Purpose of the Study:
- To propose a novel spatial-spectral fusion convolutional Transformer (SSFCT) method with contextual multi-head self-attention (CMHSA) for improved HSI classification.
- To enhance the extraction of local contextual information within Transformer architectures for HSI analysis.
Main Methods:
- A local feature aggregation (LFA) module using a three-branch convolution and attention layers to extract and refine local spatial-spectral features.
- A contextual multi-head self-attention (CMHSA) mechanism integrating static and dynamic local contextual representations from 3D convolution and attention.

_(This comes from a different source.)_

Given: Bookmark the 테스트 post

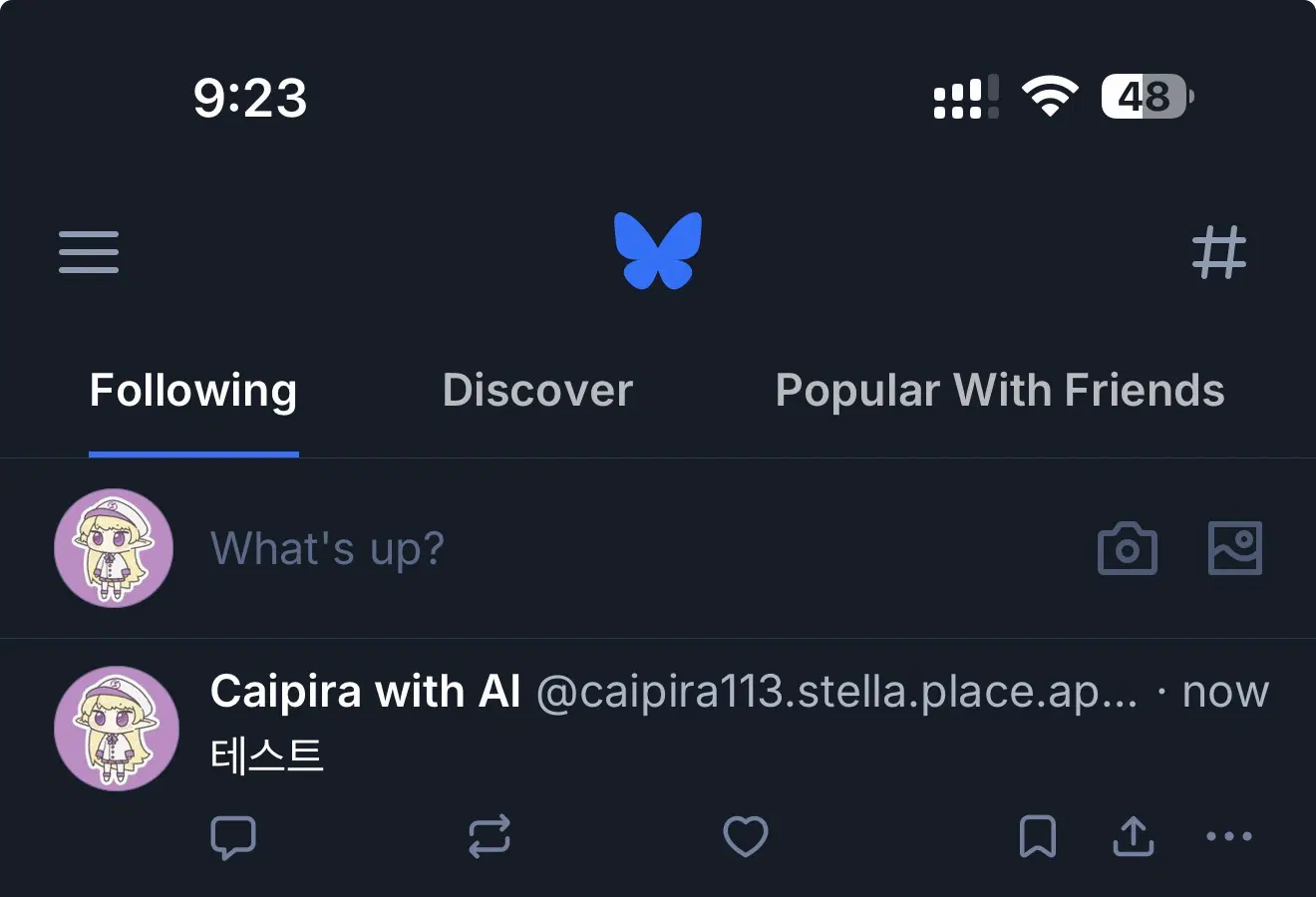Looking at the screenshot, I should click(1037, 836).
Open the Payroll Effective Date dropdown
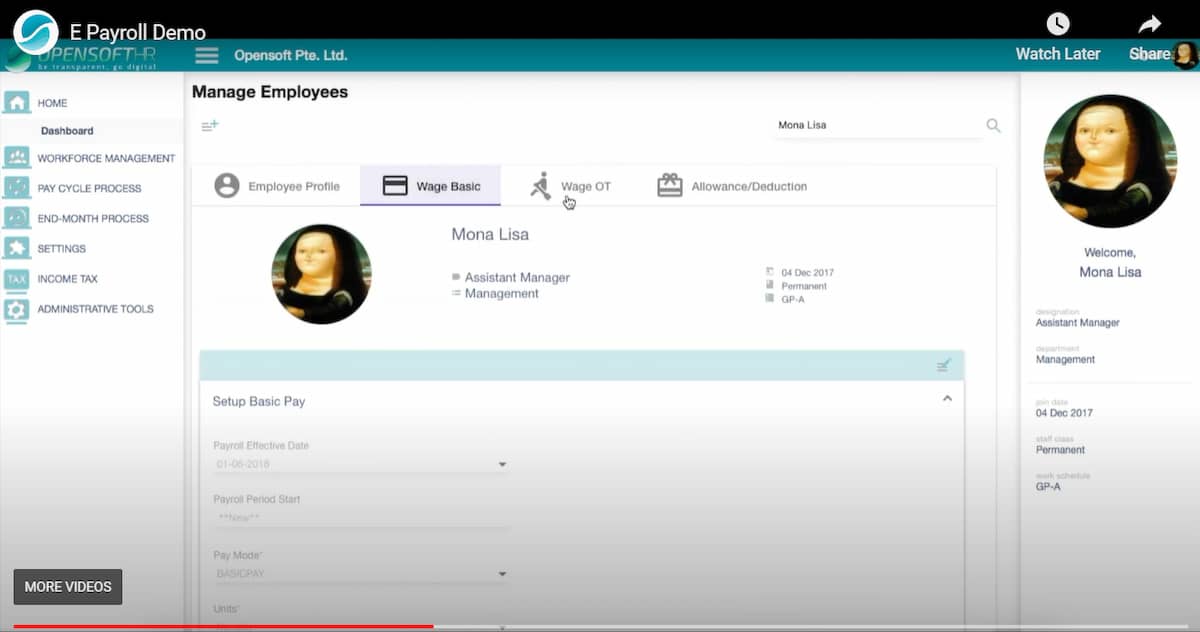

- A dual-branch spatial-spectral convolutional Transformer (DSSCT) module and an attention feature fusion (AFF) module for comprehensive global-local feature extraction.
Main Results:
- The proposed SSFCT method achieved state-of-the-art performance on five diverse HSI datasets.
- Achieved high overall accuracies: 98.03% (Indian Pines), 99.68% (Salinas Valley), 98.65% (Houston2013), 97.97% (Botswana), and 89.43% (Yellow River Delta).
Conclusions:
- The SSFCT method effectively captures global-local associations in both spatial and spectral domains for HSI classification.
- The integration of enhanced local feature extraction and Transformer capabilities significantly improves classification accuracy.